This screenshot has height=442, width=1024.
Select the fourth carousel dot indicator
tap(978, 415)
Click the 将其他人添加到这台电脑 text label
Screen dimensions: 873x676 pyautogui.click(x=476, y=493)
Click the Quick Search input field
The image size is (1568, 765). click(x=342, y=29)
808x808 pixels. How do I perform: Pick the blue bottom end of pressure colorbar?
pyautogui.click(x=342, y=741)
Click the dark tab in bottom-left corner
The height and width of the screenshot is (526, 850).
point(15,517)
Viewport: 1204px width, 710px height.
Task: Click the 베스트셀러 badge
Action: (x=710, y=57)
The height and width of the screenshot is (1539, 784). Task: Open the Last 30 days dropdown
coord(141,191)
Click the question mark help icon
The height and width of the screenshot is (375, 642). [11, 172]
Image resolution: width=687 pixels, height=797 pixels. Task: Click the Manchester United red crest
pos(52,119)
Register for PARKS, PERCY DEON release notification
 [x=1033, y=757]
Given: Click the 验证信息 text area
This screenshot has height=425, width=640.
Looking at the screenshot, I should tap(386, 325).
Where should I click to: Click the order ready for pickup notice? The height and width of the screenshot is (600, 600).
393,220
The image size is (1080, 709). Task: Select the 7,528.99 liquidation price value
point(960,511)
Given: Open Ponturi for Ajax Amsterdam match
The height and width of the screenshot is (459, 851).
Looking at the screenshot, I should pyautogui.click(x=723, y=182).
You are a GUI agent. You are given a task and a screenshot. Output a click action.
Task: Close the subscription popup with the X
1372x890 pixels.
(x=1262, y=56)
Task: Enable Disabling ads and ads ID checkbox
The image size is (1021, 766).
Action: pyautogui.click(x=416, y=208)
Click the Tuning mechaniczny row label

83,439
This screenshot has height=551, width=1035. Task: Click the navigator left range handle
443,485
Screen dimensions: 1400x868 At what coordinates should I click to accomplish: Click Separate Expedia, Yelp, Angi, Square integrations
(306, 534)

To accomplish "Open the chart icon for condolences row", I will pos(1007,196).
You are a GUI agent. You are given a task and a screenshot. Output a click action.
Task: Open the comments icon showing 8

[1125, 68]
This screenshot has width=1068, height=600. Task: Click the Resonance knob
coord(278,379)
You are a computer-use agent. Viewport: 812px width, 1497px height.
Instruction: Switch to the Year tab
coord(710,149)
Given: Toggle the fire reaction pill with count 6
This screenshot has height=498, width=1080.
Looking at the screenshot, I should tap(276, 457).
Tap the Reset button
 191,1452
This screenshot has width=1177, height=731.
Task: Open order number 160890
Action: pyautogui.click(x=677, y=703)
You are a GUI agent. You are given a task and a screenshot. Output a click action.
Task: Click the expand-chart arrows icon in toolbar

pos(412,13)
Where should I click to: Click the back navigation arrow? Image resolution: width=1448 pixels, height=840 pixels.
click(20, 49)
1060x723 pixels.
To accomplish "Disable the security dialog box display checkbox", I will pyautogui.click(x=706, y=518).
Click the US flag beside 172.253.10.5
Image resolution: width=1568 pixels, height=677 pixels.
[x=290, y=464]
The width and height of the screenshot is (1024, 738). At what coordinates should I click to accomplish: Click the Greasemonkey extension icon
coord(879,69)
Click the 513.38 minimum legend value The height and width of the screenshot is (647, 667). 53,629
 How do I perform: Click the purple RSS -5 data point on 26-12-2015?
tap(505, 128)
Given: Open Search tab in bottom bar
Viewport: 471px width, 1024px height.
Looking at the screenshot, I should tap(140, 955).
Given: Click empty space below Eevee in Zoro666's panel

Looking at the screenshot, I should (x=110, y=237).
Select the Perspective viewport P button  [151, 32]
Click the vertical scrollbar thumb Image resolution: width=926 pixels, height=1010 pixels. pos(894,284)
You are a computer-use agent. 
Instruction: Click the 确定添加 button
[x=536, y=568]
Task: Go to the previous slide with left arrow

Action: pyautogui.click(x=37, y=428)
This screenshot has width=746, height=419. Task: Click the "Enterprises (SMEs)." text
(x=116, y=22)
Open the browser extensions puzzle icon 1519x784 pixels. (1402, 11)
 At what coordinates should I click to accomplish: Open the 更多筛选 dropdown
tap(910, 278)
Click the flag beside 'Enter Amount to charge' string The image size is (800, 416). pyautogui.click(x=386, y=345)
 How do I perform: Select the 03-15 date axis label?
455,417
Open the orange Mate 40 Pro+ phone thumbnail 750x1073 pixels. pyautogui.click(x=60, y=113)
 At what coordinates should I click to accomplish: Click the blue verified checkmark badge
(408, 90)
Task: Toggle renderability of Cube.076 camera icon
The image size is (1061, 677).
##########
YOUR INSTRUCTIONS —
Transcribe all of the data above, keeping each line exactly as it stands.

RESULT OF THE EXERCISE —
This screenshot has height=442, width=1024.
Select the fourth carousel dot indicator
tap(978, 415)
Click the 将其他人添加到这台电脑 text label
Screen dimensions: 873x676 pyautogui.click(x=476, y=493)
Click the Quick Search input field
The image size is (1568, 765). click(x=342, y=29)
808x808 pixels. How do I perform: Pick the blue bottom end of pressure colorbar?
pyautogui.click(x=342, y=741)
Click the dark tab in bottom-left corner
The height and width of the screenshot is (526, 850).
point(15,517)
Viewport: 1204px width, 710px height.
Task: Click the 베스트셀러 badge
Action: (x=710, y=57)
The height and width of the screenshot is (1539, 784). Task: Open the Last 30 days dropdown
coord(141,191)
Click the question mark help icon
The height and width of the screenshot is (375, 642). [11, 172]
Image resolution: width=687 pixels, height=797 pixels. Task: Click the Manchester United red crest
pos(52,119)
Register for PARKS, PERCY DEON release notification
 [x=1033, y=757]
Given: Click the 验证信息 text area
This screenshot has height=425, width=640.
Looking at the screenshot, I should tap(386, 325).
Where should I click to: Click the order ready for pickup notice? The height and width of the screenshot is (600, 600).
393,220
The image size is (1080, 709). Task: Select the 7,528.99 liquidation price value
point(960,511)
Given: Open Ponturi for Ajax Amsterdam match
The height and width of the screenshot is (459, 851).
Looking at the screenshot, I should pyautogui.click(x=723, y=182).
You are a GUI agent. You are given a task and a screenshot. Output a click action.
Task: Close the subscription popup with the X
1372x890 pixels.
(x=1262, y=56)
Task: Enable Disabling ads and ads ID checkbox
The image size is (1021, 766).
Action: pyautogui.click(x=416, y=208)
Click the Tuning mechaniczny row label

83,439
This screenshot has height=551, width=1035. Task: Click the navigator left range handle
443,485
Screen dimensions: 1400x868 At what coordinates should I click to accomplish: Click Separate Expedia, Yelp, Angi, Square integrations
(306, 534)

To accomplish "Open the chart icon for condolences row", I will pos(1007,196).
You are a GUI agent. You are given a task and a screenshot. Output a click action.
Task: Open the comments icon showing 8

[1125, 68]
This screenshot has width=1068, height=600. Task: Click the Resonance knob
coord(278,379)
You are a computer-use agent. Viewport: 812px width, 1497px height.
Instruction: Switch to the Year tab
coord(710,149)
Given: Toggle the fire reaction pill with count 6
This screenshot has height=498, width=1080.
Looking at the screenshot, I should tap(276, 457).
Tap the Reset button
 191,1452
This screenshot has width=1177, height=731.
Task: Open order number 160890
Action: pyautogui.click(x=677, y=703)
You are a GUI agent. You are given a task and a screenshot. Output a click action.
Task: Click the expand-chart arrows icon in toolbar

pos(412,13)
Where should I click to: Click the back navigation arrow? Image resolution: width=1448 pixels, height=840 pixels.
click(20, 49)
1060x723 pixels.
To accomplish "Disable the security dialog box display checkbox", I will pyautogui.click(x=706, y=518).
Click the US flag beside 172.253.10.5
Image resolution: width=1568 pixels, height=677 pixels.
[x=290, y=464]
The width and height of the screenshot is (1024, 738). At what coordinates should I click to accomplish: Click the Greasemonkey extension icon
coord(879,69)
Click the 513.38 minimum legend value The height and width of the screenshot is (647, 667). 53,629
 How do I perform: Click the purple RSS -5 data point on 26-12-2015?
tap(505, 128)
Given: Open Search tab in bottom bar
Viewport: 471px width, 1024px height.
Looking at the screenshot, I should tap(140, 955).
Given: Click empty space below Eevee in Zoro666's panel

Looking at the screenshot, I should (x=110, y=237).
Select the Perspective viewport P button  [151, 32]
Click the vertical scrollbar thumb Image resolution: width=926 pixels, height=1010 pixels. pos(894,284)
You are a computer-use agent. 
Instruction: Click the 确定添加 button
[x=536, y=568]
Task: Go to the previous slide with left arrow

Action: pyautogui.click(x=37, y=428)
This screenshot has width=746, height=419. Task: Click the "Enterprises (SMEs)." text
(x=116, y=22)
Open the browser extensions puzzle icon 1519x784 pixels. (1402, 11)
 At what coordinates should I click to accomplish: Open the 更多筛选 dropdown
tap(910, 278)
Click the flag beside 'Enter Amount to charge' string The image size is (800, 416). pyautogui.click(x=386, y=345)
 How do I perform: Select the 03-15 date axis label?
455,417
Open the orange Mate 40 Pro+ phone thumbnail 750x1073 pixels. pyautogui.click(x=60, y=113)
 At what coordinates should I click to accomplish: Click the blue verified checkmark badge
(408, 90)
Task: Toggle renderability of Cube.076 camera icon
The image size is (1061, 677).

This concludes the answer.